WHAT YOU ARE ASKED TO DO: Without further comment, state how many lines in the listing below contain the word "heading".

(INPUT FOR THIS TASK)

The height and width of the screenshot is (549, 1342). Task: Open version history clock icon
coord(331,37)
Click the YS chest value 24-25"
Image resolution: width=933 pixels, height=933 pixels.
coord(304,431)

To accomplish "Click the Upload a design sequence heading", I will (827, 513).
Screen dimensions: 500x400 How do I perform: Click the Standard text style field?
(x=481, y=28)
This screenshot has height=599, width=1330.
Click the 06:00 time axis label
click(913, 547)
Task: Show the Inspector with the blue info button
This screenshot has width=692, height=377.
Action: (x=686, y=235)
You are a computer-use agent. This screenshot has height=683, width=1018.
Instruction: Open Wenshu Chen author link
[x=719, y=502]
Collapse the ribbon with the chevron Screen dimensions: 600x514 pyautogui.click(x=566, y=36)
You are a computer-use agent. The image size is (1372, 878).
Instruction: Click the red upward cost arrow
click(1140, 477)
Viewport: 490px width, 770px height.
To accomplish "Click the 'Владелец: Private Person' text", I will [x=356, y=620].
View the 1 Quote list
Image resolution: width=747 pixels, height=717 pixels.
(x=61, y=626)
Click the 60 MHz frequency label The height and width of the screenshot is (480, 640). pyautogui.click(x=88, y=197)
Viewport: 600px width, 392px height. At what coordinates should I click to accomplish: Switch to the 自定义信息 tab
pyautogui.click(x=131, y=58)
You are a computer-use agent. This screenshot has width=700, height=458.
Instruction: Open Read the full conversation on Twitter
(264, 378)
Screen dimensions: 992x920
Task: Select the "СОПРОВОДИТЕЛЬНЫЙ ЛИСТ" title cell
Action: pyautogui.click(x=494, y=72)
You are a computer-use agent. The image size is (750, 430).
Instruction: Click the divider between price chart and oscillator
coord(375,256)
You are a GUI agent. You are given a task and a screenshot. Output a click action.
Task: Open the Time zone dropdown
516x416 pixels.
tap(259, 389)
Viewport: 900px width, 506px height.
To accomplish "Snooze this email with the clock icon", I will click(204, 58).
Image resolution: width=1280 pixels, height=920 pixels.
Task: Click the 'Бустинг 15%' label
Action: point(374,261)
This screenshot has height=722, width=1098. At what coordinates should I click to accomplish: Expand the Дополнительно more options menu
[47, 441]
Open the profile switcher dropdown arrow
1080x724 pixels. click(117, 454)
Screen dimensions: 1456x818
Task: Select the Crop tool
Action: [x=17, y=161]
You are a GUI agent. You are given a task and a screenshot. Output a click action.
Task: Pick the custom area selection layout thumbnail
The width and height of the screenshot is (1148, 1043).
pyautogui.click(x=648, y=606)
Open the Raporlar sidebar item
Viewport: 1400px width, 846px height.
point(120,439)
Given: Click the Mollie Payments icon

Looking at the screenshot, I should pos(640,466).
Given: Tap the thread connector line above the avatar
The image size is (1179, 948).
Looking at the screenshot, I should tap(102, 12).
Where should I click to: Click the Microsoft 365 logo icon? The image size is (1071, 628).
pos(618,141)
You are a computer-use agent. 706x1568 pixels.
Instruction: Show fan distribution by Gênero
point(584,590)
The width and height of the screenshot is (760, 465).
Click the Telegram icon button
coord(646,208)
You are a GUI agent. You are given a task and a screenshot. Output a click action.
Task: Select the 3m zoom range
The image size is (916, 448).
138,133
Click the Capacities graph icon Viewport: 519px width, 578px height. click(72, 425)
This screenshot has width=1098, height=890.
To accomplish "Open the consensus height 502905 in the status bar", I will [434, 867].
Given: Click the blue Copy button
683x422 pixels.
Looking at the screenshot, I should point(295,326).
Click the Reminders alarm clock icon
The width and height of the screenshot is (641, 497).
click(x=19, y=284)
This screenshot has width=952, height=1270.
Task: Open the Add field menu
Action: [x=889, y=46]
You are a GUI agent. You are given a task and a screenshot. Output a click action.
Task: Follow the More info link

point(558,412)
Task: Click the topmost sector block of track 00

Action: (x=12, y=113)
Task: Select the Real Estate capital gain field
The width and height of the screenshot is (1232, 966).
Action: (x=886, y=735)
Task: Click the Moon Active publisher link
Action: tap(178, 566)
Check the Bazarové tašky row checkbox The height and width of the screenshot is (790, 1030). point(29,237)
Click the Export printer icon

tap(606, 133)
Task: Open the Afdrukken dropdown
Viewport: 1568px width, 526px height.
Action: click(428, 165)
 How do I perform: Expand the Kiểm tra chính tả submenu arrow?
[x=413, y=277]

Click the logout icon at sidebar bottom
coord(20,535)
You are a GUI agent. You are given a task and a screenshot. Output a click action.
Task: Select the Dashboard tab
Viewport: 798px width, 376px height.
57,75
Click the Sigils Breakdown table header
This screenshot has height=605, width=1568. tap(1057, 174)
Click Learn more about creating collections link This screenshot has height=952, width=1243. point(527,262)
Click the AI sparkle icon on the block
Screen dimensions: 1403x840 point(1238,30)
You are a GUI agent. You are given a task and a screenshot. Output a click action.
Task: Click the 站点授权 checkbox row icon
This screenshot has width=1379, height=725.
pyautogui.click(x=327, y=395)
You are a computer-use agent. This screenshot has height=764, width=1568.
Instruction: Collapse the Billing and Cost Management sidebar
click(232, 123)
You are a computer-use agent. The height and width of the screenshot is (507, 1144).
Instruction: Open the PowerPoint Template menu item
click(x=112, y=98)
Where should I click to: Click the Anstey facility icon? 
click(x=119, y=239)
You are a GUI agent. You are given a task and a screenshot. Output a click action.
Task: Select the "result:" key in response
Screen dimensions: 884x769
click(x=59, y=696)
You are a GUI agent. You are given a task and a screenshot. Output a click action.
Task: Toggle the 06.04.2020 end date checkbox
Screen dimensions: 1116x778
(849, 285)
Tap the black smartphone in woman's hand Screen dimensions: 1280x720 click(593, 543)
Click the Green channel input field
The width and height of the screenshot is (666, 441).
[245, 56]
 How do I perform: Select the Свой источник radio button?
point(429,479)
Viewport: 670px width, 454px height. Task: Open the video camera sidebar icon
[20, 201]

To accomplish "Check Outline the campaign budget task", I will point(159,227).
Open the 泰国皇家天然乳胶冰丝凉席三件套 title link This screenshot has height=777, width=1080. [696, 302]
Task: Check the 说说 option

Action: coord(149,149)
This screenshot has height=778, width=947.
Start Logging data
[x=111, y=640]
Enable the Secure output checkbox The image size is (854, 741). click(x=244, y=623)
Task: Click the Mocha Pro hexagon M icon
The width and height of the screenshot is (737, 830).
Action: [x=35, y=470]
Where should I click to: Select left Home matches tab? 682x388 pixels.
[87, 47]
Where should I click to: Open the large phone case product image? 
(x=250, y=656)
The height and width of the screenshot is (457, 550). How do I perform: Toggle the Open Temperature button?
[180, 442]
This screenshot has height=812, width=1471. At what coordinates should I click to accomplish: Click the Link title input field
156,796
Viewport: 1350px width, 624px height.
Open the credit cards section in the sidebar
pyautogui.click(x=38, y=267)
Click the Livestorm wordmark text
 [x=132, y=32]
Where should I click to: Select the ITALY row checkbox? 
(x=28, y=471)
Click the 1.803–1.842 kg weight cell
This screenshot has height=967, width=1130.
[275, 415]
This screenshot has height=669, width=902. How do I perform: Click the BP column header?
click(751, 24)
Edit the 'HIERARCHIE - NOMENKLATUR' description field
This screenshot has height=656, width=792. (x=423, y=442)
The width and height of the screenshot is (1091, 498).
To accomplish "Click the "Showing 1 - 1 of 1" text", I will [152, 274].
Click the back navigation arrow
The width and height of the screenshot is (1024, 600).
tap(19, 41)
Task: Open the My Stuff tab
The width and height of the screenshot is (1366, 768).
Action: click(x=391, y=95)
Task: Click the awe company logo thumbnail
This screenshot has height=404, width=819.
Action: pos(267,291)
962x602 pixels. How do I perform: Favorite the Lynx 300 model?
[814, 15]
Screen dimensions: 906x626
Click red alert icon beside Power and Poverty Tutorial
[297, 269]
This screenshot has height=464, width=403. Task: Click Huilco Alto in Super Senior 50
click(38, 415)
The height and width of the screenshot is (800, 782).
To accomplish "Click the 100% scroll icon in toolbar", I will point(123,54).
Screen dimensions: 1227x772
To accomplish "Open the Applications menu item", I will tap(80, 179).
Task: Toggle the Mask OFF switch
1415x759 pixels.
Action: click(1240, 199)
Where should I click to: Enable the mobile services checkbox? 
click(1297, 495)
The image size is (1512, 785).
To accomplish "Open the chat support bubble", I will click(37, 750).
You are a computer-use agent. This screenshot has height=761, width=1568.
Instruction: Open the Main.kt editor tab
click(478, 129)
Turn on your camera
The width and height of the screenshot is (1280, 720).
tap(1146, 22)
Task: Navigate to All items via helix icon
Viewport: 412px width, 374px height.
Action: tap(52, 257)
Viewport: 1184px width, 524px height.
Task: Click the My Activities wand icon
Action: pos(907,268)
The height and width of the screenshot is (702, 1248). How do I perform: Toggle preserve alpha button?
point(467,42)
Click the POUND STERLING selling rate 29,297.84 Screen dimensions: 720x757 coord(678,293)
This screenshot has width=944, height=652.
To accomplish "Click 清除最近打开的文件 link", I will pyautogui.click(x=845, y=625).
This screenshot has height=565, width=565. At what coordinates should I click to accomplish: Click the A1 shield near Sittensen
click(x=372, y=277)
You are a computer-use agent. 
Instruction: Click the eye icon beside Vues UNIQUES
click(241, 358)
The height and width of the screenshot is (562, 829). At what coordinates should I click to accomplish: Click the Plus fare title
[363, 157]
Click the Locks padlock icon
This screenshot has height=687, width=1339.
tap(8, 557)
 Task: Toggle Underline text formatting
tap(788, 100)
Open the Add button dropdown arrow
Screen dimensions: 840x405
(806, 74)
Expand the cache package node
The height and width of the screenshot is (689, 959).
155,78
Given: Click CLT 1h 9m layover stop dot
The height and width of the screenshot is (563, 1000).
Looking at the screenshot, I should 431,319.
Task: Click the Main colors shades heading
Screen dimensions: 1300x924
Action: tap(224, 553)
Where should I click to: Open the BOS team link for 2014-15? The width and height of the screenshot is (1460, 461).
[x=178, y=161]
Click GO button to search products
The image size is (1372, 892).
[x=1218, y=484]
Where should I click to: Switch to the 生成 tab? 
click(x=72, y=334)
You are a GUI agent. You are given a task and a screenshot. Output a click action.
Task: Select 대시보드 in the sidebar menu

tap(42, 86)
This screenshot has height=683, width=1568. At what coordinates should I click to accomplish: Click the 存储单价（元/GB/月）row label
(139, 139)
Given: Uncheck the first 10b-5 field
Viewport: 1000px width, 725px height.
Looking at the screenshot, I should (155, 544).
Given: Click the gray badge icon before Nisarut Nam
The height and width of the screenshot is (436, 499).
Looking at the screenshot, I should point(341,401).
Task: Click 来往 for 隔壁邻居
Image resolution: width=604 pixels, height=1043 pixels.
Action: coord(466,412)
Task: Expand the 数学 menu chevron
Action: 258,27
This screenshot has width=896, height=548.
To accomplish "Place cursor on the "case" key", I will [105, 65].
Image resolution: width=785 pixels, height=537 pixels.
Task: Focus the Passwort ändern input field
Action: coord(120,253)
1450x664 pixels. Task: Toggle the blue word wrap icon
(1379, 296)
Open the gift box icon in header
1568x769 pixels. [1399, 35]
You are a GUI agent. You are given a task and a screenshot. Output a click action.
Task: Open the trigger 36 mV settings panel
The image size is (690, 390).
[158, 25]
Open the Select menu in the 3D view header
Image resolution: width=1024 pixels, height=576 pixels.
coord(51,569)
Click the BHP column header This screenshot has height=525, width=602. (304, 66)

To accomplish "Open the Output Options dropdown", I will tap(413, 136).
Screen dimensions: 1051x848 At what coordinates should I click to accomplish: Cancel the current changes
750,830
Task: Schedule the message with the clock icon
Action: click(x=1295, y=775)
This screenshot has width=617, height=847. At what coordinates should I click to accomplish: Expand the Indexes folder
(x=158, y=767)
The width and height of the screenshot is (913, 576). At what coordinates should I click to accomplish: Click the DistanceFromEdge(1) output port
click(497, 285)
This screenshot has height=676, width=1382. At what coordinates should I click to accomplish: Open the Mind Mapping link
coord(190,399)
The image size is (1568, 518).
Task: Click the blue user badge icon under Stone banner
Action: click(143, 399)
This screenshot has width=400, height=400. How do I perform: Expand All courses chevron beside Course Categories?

(End INPUT FOR THIS TASK)

RESPONSE AREA: 2